By Robert Reich
Today is the fifth anniversary of the tragic meltdown at Japan’s Fukushima Daiichi plant, which has contaminated a large swath of the Pacific Ocean with radioactive material. You may recall that General Electric had marketed the Mark 1 boiling water reactor used in the plant — as well as in sixteen American nuclear plants — as a cheaper alternative to competing reactors because it used a smaller and less expensive containment structures. Yet the dangers associated with the Mark 1 reactor were already well known. In the mid-1980s, Harold Denton, an official with the Nuclear Regulatory Commission, warned that Mark 1 reactors had a 90 percent probability of bursting if their fuel rods overheated and melted in an accident.

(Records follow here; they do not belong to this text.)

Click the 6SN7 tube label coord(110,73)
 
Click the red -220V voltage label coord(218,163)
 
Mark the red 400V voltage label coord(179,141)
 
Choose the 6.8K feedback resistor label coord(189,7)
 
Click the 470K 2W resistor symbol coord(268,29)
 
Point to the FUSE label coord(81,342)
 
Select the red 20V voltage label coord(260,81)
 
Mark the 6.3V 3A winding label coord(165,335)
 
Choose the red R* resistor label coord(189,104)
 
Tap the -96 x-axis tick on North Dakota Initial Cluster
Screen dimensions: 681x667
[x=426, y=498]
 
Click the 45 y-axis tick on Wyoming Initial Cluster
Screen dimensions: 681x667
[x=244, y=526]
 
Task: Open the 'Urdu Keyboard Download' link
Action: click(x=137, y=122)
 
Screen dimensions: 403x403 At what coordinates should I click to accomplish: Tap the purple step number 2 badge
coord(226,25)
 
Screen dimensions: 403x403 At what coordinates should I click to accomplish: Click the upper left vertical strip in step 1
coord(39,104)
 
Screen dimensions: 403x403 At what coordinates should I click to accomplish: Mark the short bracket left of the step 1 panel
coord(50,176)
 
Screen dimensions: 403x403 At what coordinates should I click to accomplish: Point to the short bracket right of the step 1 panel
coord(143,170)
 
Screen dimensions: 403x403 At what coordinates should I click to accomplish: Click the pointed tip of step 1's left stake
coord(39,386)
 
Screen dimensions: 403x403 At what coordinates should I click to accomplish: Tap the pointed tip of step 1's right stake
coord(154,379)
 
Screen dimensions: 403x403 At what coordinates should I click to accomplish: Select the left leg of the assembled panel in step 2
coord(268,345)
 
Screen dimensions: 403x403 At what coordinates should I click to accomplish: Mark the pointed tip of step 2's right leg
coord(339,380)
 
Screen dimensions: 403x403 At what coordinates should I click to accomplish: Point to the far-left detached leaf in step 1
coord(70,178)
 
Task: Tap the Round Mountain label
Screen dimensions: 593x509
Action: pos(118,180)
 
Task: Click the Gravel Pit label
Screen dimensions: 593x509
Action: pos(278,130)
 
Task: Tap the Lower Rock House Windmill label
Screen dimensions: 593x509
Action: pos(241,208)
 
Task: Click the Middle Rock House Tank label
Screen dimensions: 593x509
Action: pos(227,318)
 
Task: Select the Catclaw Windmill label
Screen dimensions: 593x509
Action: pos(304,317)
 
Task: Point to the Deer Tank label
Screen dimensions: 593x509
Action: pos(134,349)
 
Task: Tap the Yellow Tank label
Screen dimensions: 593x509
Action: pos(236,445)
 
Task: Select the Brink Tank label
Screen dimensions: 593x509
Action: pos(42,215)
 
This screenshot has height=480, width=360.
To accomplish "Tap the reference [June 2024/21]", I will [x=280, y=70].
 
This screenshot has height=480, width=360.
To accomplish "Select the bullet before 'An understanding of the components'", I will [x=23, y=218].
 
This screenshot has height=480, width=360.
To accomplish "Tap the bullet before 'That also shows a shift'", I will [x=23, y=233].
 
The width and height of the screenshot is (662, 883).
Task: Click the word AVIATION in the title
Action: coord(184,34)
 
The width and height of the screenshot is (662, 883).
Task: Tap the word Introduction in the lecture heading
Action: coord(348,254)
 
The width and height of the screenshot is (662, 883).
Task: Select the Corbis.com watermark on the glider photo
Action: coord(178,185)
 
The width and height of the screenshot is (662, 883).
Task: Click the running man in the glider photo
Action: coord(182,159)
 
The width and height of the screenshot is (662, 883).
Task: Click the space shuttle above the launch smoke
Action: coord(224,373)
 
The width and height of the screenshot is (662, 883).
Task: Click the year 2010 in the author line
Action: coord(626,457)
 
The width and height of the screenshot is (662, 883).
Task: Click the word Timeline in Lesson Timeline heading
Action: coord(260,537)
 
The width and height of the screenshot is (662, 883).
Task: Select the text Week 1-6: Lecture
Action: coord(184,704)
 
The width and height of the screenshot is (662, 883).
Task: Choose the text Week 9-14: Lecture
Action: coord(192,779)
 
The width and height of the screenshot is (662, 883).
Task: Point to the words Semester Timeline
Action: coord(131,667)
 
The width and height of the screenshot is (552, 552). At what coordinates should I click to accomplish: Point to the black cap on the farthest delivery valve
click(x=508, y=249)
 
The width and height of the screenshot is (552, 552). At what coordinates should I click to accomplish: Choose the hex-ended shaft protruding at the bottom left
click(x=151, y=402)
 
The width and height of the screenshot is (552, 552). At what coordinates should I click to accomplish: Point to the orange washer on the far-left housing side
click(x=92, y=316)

A follow-up report from a study group convened by the NRC found that “Mark 1 failure within the first few hours following core melt would appear rather likely.”

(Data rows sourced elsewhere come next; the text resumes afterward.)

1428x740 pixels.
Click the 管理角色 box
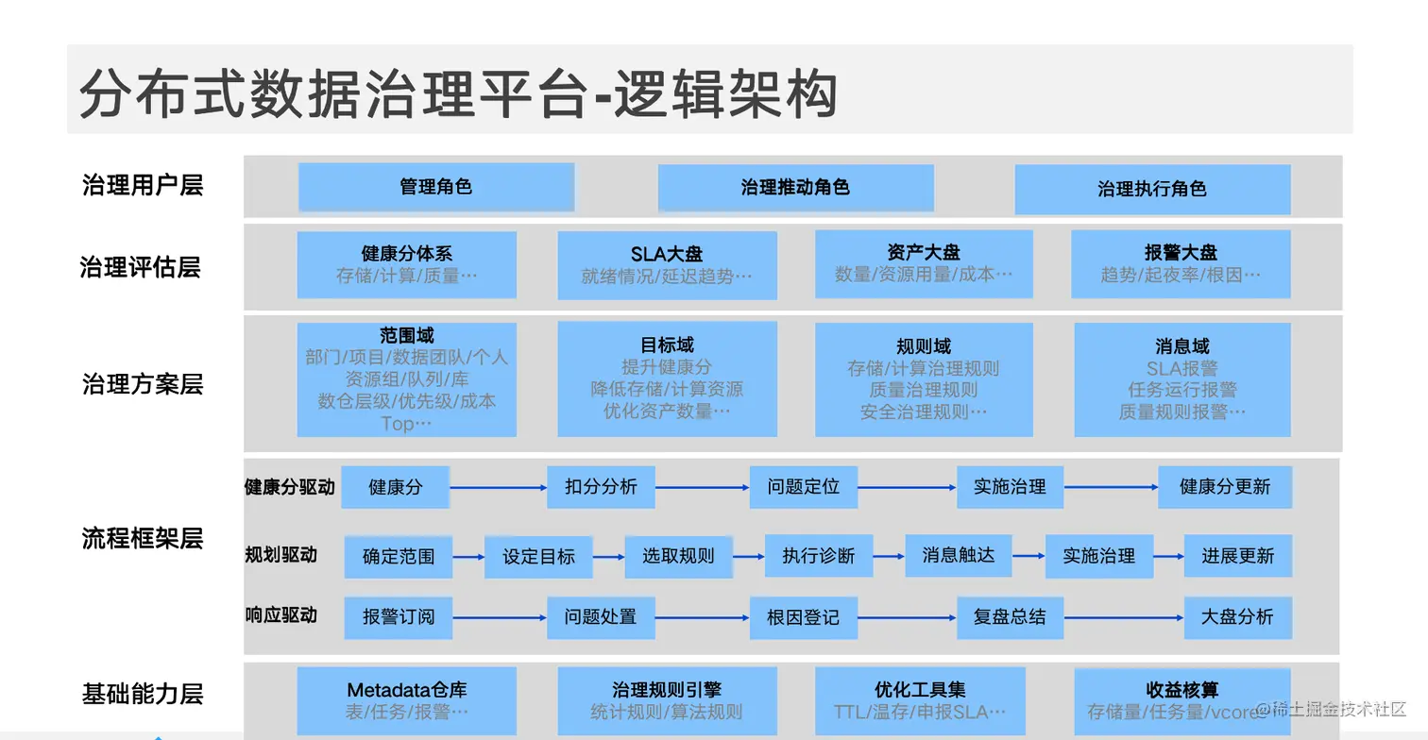coord(436,187)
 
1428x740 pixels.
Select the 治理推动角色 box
coord(795,188)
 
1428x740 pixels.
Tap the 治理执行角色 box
coord(1152,189)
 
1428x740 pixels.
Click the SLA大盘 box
coord(667,265)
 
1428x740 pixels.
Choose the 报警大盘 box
coord(1181,264)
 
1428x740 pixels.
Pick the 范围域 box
coord(406,379)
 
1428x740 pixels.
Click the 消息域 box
coord(1182,379)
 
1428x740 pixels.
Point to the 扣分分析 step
coord(601,487)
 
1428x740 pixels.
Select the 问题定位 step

So what has the NRC done since the Fukushima disaster? It set up a task force to recommend steps to safeguard U.S. nuclear plants, but then rejected or weakened all of the recommendations, and still hasn’t fully implemented any, according to a new report from the Union of Concerned Scientists. Why hasn’t the NRC required General Electric to improve the safety of its Mark 1 reactors? Perhaps because of General Electric’s political clout. In 2012, for example, its executives and PACs contributed almost $4 million to political campaigns (putting it sixty-third out of 20,766 companies) and it spent almost $19 million lobbying (the fifth highest lobbying tab of 4,372 companies). Moreover, 104 of its 144 lobbyists had previously held government posts.
This is what Bernie Sanders’s political revolution is all about. Until we get big money out of politics, we’re all, quite literally, endangered.